Nun noch schnell einen frischen Salat schneiden, hobeln und mit dem Messer zerkleinern, mit den Gewürzen und Essig, Öl und Limette marinieren. 

Zutaten: 

Eisbergsalat
Romanasalat
Salatgurke
Zwiebel
Tomate
Schittlauch
Dill
Essig
Öl
Limette
Salz
Pfeffer
Zucker


Zum Servieren kommt der Salat ganz frisch auf den Teller


Die Fleischrollen malerisch darum drapieren und ein paar Kleckse der Mayonnaise, so schön es Euch möglich ist, auf den Teller machen. Anrichten ist irgendwie nicht so meine Welt, das stelle ich bei solchen Gelegenheiten immer wieder fest.


Schmeckt saugeil nach Urlaub im Süden. Die Fleischrollen sind mit dem frischen Knoblauch und den Zwiebeln extrem mediterran und total locker durch den Reis. Meine Frau war jedenfalls total begeistert und das ist nicht leicht. 



Die Mayonnaise ist dazu wie die Faust auf's Auge und der frische Salat total knackig. Das fühlt sie an, als wenn man irgendwo zum Grillen wäre, auch wenn es auch der Pfanne kommt.

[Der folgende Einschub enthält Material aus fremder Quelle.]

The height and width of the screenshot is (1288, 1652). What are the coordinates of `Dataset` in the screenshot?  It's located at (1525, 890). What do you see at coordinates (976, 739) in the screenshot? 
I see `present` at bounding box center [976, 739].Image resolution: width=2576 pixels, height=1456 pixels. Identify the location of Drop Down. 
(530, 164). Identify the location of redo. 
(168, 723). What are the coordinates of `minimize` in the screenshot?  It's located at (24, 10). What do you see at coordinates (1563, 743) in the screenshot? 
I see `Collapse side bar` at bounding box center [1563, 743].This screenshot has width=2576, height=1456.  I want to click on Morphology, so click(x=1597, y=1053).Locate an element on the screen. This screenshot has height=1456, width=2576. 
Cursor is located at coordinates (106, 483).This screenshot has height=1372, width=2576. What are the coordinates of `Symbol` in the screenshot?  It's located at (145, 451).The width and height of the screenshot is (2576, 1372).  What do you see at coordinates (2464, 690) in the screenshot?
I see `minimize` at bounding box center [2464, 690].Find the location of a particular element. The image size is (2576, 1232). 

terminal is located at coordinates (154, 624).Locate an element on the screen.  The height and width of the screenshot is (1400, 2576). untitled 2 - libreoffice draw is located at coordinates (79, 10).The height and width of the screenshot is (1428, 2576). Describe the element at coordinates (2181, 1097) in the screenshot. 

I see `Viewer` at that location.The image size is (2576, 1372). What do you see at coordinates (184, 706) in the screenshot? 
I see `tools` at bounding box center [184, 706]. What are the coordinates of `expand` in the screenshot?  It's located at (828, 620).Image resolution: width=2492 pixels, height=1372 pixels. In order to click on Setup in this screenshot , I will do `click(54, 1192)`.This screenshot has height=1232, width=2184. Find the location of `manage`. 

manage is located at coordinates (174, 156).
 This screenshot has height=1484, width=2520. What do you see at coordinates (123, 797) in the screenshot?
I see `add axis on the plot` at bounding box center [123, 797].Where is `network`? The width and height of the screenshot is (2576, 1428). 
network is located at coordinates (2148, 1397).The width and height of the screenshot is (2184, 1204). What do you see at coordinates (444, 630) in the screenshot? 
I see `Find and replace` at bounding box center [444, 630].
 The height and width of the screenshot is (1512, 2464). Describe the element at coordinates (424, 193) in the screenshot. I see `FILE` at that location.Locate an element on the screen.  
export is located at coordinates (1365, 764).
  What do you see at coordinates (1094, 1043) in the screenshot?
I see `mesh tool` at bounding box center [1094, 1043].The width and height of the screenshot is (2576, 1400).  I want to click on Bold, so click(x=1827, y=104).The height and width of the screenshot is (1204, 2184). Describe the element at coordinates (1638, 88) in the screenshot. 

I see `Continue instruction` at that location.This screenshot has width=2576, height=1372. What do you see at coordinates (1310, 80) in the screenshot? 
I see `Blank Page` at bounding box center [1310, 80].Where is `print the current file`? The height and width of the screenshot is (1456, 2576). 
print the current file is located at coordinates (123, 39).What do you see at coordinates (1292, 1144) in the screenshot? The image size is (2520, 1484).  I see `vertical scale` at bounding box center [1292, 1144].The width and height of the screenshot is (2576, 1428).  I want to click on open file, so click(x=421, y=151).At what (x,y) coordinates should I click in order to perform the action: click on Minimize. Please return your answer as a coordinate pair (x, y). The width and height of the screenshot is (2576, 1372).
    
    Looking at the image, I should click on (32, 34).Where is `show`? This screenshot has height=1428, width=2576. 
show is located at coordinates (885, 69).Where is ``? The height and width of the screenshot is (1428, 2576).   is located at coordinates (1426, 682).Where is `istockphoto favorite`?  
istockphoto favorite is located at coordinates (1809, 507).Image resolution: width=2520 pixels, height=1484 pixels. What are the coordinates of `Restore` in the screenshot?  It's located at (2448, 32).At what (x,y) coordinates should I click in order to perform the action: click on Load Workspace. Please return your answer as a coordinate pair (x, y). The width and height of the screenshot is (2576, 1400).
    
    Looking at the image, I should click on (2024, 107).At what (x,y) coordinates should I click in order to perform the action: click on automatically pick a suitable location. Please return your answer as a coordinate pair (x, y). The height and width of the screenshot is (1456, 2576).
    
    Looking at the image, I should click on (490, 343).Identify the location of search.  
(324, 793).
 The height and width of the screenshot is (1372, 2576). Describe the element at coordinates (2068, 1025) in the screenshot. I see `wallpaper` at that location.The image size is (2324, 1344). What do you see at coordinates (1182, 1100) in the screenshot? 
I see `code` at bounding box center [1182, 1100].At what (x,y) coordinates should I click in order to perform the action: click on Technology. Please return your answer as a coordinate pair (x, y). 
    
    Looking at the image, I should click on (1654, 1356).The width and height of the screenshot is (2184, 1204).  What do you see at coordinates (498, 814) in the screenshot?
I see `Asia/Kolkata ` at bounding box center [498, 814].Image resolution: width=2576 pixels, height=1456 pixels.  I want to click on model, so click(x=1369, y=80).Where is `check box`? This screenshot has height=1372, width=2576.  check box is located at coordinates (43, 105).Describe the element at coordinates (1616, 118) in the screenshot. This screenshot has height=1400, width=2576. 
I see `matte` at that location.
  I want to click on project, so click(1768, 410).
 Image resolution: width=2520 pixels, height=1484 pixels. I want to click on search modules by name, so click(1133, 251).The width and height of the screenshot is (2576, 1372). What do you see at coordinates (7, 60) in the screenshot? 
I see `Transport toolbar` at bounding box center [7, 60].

Das hat mir sehr gut gefallen. Dazu kann man natürlich auch Pommes, Rosmarinkartoffeln, oder eine andere Sättigungsbeilage essen. Nach meinen Rohrkrepiererpommes, hatte ich aber gerade die Nase voll davon.


Das schmeckt am Wochenende so gut wie in der Woche. Es lässt sich gut vorbereiten und man kann das auch ein paar Tage lang essen, in immer anderen Konstellationen. 


Ich wünsche viel Spaß beim Nachkochen und einen guten Appetit.